Selwyn frowned, ‘What a dreadful experience!’ he said.
‘Oh, I don’t know.’ She gave a little shrug of her shoulders, but the spirit of badinage had vanished both from her face and from her voice. ’It didn’t take long to lose most of one’s illusions. It is one thing to meet people as Lord Durwent’s daughter, and quite another as a free-lance ambulance-driver. I’ve seen what people really are since I’ve been on my own, and I’m sick of the whole thing.’
‘You don’t mean that, Elise?’
‘I do. Men are rotten, and women are cats.’
He smiled quizzically, but she kept her eyes averted from his. It almost appeared as if she were determined to retain her pose of callousness at any effort, but his sense of psychology told him that his first conjecture was correct. The girl who had endured was trying to hide herself behind the personality of her old self.
‘My dear girl,’ he said slowly, ’it is an old trick of women to talk for the purpose of convincing themselves. I don’t care what you have seen—you could not have passed through the ordeal of these long months and believe in your innermost soul that either men or women are rotten. In many ways I feel as if what little knowledge I possess dates from last night; and I have learned things about men right here in this ward to-day that have made me humble. These chaps that we call ignorant, the lower classes—why, they are superb, wonderful. I tell you they have greatness in them. I wish you could have seen them’——
‘Haven’t I seen them,’ she cried, with a little catch in her throat, ’hundreds and hundreds of times? Almost every day, and at all hours of the night, I’ve gone to meet the Red Cross trains. I have seen men die while being lifted out of the ambulance—men who would try to smile their thanks to us just before the end came. I have’—— She caught her hands in a tight grip, and her eyes welled with tears. ’But they’re just jingoes, I suppose,’ she said, blending a scornfulness with her repressed grief.

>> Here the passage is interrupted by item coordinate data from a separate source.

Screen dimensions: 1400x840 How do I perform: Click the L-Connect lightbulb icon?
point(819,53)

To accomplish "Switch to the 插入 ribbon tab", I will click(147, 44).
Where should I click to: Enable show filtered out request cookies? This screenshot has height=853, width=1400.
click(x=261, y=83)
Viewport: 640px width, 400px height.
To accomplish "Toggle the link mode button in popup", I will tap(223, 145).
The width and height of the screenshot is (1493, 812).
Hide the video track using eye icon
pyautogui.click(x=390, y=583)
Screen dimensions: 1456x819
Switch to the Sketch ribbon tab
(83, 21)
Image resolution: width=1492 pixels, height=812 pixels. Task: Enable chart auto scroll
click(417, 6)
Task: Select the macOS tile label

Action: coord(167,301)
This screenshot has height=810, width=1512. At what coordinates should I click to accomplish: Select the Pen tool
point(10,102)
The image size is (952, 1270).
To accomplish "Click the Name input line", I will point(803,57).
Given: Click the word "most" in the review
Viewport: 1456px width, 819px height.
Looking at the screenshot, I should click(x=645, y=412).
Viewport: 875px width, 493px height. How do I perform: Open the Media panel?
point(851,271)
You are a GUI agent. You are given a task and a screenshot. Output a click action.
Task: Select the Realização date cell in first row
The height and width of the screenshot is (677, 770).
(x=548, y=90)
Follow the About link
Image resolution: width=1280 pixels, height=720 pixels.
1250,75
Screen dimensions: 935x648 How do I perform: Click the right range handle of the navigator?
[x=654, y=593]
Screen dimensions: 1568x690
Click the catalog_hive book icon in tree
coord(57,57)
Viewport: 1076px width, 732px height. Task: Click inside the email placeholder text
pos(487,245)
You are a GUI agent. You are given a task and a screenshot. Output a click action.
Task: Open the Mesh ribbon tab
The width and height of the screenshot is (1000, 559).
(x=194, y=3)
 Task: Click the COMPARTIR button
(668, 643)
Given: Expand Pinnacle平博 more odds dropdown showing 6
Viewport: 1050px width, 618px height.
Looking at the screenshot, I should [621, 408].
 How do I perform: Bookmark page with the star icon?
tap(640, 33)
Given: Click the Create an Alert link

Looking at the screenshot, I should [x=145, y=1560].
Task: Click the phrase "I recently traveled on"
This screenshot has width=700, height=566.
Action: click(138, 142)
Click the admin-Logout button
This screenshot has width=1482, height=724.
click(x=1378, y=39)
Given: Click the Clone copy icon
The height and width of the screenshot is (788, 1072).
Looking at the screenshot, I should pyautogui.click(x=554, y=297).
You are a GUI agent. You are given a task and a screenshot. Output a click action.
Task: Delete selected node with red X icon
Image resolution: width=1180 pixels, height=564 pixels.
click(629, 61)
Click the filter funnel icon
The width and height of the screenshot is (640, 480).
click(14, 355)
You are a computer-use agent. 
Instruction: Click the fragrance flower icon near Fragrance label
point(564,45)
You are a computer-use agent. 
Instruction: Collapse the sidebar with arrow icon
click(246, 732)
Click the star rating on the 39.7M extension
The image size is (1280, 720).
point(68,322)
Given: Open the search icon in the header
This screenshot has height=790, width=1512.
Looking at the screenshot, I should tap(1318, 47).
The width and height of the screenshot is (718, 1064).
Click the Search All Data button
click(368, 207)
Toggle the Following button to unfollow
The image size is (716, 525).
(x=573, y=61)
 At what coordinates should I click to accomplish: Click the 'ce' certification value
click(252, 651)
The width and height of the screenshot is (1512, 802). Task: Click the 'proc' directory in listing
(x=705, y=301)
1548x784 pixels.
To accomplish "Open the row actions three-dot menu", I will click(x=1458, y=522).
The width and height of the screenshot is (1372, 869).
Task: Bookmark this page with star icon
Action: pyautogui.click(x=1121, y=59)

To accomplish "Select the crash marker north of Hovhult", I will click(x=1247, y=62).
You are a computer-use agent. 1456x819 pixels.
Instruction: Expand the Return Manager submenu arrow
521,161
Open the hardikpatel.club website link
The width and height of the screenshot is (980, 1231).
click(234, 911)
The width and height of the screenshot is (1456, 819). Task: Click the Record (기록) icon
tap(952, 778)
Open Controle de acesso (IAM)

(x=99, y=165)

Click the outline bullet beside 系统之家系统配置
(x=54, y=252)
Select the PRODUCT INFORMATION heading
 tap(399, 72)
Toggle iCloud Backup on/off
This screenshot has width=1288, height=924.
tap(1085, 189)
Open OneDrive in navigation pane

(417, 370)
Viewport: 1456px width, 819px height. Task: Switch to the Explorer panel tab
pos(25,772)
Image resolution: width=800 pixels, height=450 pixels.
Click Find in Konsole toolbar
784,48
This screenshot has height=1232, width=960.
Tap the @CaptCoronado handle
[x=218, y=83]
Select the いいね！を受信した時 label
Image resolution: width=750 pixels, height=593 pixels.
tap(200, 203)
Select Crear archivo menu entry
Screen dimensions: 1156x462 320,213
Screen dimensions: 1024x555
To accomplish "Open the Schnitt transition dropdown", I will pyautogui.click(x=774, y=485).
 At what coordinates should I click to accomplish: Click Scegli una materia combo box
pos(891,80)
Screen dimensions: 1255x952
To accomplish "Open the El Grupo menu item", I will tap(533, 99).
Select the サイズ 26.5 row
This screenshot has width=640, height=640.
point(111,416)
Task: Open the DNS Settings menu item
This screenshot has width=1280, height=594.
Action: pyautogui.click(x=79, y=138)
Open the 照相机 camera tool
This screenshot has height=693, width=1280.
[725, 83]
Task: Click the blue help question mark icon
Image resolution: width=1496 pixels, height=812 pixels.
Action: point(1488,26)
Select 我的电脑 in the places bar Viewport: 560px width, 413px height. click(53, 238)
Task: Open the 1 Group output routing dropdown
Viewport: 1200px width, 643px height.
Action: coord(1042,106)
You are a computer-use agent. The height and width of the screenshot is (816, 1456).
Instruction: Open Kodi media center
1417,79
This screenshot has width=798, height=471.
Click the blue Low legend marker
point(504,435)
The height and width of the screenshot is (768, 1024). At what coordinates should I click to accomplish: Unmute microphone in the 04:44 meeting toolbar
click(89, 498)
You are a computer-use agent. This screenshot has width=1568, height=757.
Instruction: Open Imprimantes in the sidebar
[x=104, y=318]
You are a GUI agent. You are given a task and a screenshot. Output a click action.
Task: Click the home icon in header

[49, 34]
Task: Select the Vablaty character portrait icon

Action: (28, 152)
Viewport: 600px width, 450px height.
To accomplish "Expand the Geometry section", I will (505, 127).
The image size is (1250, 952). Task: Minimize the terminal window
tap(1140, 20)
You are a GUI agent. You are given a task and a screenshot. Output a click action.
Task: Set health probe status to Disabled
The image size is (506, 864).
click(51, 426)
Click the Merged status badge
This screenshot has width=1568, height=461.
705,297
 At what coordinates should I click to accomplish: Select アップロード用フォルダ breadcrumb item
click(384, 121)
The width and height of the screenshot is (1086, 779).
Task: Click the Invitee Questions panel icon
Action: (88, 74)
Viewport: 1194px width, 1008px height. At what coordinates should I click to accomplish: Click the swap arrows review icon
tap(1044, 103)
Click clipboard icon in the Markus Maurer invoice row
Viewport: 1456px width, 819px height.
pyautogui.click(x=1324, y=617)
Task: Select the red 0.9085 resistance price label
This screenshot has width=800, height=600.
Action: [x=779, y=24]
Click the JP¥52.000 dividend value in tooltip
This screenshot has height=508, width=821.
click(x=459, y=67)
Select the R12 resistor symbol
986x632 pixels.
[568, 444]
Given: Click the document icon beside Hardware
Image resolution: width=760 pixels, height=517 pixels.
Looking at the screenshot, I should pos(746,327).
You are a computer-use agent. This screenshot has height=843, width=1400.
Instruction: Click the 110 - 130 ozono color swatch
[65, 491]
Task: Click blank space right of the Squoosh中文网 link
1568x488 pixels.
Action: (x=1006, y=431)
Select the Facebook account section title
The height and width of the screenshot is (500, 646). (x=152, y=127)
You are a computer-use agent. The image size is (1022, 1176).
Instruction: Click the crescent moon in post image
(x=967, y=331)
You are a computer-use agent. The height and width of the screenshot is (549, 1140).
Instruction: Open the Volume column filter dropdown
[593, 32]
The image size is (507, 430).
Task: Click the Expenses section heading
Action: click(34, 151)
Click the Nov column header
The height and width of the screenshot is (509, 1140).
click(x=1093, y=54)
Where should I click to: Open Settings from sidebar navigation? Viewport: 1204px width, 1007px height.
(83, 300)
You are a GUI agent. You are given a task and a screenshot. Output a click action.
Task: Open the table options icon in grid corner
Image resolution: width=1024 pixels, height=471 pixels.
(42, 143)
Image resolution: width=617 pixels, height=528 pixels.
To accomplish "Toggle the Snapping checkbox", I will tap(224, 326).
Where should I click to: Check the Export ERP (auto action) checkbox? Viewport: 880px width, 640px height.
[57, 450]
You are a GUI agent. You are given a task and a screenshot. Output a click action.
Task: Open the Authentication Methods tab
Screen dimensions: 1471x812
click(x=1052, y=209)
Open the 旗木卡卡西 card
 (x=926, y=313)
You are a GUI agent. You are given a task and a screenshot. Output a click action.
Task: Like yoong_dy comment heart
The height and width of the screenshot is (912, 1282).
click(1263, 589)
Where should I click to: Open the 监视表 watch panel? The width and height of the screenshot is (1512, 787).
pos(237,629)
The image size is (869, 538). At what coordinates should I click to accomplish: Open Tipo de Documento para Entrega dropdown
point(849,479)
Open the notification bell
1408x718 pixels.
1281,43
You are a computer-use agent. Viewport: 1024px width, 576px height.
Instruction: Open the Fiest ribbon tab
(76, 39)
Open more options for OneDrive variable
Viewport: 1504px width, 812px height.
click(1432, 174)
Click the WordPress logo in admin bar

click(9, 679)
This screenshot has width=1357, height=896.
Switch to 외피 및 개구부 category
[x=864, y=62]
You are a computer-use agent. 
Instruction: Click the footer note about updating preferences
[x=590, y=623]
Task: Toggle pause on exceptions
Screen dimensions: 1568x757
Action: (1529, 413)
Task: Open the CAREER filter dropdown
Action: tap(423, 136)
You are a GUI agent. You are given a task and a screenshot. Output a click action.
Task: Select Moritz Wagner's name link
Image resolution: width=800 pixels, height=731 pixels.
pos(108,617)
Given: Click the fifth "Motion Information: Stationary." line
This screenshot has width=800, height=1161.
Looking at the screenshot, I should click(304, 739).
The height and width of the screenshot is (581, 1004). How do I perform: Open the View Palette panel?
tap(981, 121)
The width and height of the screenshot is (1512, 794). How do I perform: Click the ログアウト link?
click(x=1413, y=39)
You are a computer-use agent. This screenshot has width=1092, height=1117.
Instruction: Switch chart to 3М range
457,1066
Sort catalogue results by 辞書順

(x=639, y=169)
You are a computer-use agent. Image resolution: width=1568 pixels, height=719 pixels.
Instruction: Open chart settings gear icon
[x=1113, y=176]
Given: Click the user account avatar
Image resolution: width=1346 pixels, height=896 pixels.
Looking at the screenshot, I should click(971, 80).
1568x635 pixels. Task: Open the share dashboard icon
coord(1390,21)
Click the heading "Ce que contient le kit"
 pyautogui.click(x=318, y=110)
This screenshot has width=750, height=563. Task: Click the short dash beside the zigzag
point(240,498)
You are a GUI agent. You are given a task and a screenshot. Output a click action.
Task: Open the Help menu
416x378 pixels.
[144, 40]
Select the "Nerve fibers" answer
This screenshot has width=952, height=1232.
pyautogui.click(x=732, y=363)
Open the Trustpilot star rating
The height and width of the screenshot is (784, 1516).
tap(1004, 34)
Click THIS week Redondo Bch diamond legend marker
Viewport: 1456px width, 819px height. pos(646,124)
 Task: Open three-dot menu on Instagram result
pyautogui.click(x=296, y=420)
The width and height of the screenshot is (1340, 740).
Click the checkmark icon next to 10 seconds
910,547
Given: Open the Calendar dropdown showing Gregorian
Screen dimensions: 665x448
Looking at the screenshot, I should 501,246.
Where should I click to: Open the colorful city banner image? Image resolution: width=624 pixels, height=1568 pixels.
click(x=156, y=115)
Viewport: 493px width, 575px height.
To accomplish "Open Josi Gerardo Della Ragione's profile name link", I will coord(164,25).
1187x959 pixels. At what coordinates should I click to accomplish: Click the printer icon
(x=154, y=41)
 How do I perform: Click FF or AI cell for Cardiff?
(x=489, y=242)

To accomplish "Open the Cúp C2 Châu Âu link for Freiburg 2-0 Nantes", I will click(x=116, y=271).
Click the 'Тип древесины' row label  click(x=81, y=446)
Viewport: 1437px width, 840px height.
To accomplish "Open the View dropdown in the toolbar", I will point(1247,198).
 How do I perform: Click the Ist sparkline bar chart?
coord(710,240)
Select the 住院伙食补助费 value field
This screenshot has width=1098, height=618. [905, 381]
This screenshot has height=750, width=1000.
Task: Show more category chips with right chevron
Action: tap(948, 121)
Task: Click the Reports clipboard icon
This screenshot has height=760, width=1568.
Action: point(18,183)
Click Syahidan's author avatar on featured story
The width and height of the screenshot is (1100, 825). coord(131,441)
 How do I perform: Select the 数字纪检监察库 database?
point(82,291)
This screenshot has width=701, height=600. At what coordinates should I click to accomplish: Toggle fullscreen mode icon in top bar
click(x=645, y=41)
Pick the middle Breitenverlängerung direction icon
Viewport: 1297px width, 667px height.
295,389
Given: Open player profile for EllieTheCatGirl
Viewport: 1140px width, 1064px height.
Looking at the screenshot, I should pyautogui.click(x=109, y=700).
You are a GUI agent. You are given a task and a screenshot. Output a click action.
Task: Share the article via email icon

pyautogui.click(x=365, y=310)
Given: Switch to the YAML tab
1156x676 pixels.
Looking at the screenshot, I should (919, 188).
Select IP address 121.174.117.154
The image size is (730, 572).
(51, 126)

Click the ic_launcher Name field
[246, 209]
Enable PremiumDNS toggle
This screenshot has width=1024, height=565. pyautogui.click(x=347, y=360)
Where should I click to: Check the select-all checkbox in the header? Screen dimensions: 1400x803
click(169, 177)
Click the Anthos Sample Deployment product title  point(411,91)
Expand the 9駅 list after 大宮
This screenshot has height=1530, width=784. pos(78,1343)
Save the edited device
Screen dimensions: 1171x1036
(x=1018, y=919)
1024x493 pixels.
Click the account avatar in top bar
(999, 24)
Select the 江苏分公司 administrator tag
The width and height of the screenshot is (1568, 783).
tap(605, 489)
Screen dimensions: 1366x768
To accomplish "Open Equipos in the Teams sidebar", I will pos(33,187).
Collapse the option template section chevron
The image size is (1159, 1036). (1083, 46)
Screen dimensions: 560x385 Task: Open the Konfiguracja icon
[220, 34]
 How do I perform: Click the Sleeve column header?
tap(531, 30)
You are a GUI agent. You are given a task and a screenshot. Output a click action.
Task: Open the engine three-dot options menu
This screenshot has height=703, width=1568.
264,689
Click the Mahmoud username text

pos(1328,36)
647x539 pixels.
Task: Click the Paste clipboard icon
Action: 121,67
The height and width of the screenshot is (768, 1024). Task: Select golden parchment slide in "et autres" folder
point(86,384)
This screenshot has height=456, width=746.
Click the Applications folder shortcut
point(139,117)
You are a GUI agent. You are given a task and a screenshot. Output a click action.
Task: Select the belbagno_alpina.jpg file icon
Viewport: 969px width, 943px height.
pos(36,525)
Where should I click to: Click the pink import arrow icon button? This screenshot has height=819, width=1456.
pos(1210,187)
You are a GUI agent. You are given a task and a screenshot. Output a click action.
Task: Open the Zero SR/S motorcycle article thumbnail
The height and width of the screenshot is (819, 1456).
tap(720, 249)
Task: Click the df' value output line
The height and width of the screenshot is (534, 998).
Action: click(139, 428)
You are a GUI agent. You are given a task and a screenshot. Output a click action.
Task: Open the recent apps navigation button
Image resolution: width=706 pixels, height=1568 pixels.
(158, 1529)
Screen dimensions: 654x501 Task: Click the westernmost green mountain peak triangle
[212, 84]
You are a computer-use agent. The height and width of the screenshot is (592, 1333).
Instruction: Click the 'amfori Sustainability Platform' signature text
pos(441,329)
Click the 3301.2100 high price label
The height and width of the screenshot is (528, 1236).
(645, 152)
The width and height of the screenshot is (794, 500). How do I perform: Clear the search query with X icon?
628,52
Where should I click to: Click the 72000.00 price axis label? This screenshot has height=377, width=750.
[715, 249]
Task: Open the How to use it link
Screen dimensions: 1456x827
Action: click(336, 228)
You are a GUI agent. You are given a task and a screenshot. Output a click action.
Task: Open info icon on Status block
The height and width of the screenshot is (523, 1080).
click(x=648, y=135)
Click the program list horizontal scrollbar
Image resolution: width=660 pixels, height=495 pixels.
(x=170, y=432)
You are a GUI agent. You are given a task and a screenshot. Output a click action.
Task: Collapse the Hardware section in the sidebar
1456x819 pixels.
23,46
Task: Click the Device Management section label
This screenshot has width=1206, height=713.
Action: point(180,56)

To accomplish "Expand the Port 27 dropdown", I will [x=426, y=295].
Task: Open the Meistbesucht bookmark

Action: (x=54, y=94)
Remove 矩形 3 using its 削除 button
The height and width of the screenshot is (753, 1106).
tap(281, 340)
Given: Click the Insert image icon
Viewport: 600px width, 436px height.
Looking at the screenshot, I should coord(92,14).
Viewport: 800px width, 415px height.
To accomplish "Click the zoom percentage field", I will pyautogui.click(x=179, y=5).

‘I have deserved this,’ said Selwyn, his face drawn. ’Nothing that you can say is half so bitter as my thoughts.’
‘I didn’t mean to hurt you,’ she said.
’If ever a man was sincere, I was, Elise. Since I left you at Roselawn I have followed the one path, thinking there was a great light ahead. Now I am afraid that, perhaps, it was only a mirage.’
‘No, it wasn’t,’ she replied vehemently. ’I hated you for thinking English women would not aid their men to fight, and I wanted never to see you again. But do you remember when I said that the glory of war was in women’s blood? There was a certain amount of truth in it at the beginning; for when I first saw the wounded arrive I was madly excited. I wanted to shout and cheer. But as the months have gone on, and I have seen our soldiers maimed and bleeding and suffering, while thousands of their women at home have simply broken loose and lost all sense of decency or self-respect—oh, what’s the use?’